Reading passage:
--
But as Hunt, a 23-year-old Cambridge University graduate, told her story it became clear that she has had it anything but easy. A few years ago she ruptured her quadriceps so badly that her mum needed to lift her out of the shower. She struggled with her mental health too, and imposter syndrome. Yet she kept finding a way back.

So when she found herself sixth coming around the bend of a stacked world 200m final, she embraced the challenge. At that stage, the American superstar Melissa Jefferson-Wooden was powering clear to win gold in a world-leading time of 21.68sec. But you could have thrown a blanket over everyone else.

Yet Hunt was gaining. With 50m to go her power and immense fitness drove her past Dina Asher-Smith, the 2019 world champion, who would take fifth. Then Shericka Jackson, winner at the last two worlds, who had to settle for bronze. There was a dip for the line. And then a loud scream Hunt saw the stadium scoreboard showing that she won silver in 22.14.
--
Problem 1:
For each statement about the race report, answer yes or no and quote the words that decide it: (a) Melissa Jefferson-Wooden won gold in 21.68sec; (b) Dina Asher-Smith took the bronze medal; (c) Hunt was sixth coming around the bend.
Problem 2:
Carry on the race report about Hunt's world 200m final, picking up from its last sentence.
The entries are separate material and are not part of the race report.

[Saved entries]
--
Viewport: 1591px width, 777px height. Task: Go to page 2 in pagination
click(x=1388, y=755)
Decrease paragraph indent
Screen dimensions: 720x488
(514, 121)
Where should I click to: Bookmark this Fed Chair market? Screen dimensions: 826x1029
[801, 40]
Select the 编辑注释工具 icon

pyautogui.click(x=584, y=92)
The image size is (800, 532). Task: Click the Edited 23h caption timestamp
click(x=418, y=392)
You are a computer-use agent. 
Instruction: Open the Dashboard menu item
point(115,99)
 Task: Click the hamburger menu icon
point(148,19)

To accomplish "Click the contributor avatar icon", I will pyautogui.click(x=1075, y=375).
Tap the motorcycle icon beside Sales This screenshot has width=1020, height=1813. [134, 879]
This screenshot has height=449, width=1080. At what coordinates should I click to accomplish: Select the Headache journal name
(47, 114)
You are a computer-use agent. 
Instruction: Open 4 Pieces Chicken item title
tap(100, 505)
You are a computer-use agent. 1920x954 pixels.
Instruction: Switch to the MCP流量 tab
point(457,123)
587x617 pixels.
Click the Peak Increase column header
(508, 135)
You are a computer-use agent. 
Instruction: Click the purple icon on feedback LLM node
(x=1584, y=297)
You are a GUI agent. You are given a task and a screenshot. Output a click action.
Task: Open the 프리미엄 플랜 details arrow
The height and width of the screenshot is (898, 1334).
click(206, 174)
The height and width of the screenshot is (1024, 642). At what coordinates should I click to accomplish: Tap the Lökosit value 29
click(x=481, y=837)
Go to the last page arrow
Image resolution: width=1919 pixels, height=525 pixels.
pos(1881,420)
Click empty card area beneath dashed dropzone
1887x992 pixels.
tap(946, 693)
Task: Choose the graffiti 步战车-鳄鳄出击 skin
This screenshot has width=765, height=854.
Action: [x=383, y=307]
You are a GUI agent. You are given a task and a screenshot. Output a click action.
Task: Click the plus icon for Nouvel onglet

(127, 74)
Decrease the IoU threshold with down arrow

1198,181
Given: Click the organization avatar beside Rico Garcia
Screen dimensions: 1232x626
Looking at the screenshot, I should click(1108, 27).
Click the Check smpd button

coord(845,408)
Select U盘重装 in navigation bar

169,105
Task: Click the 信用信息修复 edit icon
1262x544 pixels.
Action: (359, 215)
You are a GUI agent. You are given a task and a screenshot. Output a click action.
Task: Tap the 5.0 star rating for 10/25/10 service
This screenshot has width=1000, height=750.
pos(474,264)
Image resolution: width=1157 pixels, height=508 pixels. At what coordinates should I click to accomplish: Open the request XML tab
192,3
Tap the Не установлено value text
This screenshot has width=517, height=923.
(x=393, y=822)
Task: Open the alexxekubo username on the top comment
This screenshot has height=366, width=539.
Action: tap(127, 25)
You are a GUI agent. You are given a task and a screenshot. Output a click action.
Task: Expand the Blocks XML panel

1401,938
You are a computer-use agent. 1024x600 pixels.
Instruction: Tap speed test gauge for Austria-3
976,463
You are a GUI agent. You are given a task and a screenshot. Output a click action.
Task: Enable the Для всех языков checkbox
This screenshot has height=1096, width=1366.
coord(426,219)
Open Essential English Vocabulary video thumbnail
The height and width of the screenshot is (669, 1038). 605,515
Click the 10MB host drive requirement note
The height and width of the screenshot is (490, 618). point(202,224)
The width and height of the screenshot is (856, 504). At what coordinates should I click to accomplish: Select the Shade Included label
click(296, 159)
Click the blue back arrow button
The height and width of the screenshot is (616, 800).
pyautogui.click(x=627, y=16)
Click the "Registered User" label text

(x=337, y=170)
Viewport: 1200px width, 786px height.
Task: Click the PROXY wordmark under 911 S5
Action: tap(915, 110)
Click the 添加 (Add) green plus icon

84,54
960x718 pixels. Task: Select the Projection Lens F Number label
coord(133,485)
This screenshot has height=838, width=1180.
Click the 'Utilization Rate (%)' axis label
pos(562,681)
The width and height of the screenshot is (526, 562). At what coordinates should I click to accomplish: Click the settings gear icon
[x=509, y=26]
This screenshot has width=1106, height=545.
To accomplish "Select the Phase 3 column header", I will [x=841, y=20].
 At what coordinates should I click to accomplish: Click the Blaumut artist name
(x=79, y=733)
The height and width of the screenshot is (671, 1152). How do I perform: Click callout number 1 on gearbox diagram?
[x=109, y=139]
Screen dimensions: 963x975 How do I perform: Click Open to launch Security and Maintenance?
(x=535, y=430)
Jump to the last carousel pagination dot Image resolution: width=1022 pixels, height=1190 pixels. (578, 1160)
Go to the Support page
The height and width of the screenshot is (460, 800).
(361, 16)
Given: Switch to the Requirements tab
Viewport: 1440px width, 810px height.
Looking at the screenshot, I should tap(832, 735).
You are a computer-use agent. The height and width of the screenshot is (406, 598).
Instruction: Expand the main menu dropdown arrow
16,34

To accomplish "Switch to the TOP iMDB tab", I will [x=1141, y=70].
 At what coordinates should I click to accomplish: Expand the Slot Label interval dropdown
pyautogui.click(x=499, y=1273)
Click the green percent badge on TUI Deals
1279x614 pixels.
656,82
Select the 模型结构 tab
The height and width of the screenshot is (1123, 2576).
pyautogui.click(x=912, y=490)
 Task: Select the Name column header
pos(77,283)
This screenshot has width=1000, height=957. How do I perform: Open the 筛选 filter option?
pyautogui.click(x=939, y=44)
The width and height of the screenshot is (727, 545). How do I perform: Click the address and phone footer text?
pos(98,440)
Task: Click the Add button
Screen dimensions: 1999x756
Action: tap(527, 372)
--
Exercise response 1:
(a) Yes: "powering clear to win gold in a world-leading time of 21.68sec"
(b) No: "Dina Asher-Smith, the 2019 world champion, who would take fifth"
(c) Yes: "she found herself sixth coming around the bend of a stacked world 200m final"

Exercise response 2:
“My mantra on the start line was ‘no fear’,” she said afterwards. “I knew I just had to be aggressive. I was with them coming off the turn then it was game on. Maybe I’m never going to be the underdog again after getting a medal. But I was just like: ‘It’s time to go hunting.’

Six years ago, Hunt was making waves having broken the world under-18 record. The next year she began her studies at Cambridge. And she was being hailed by Vogue as “one of the faces to define the decade”.

Then her world fell apart. In the first year of university she got ill, didn’t sleep because she drank too much caffeine, and found her mental and physical health deteriorating. Then she ruptured a tendon and needed surgery on her leg.

But she never gave up, even in the lowest points. “I really have that radical utter insane belief in myself,” she said. “And my family really helped me through that and supported me, with lifting me out of the shower and redressing my wounds.”

Even after she recovered she found her tutors at Corpus Christi college weren’t always the most supportive when it came to her athletic pursuits.

“I think Cambridge is an especially unique experience,” she said. “It exists in its own crazy world with so many different random made-up words. And the dining hall is something out of Harry Potter, you’re wearing your robes and the gong sounds and you have to stand up and recite Latin. It’s an entirely different world.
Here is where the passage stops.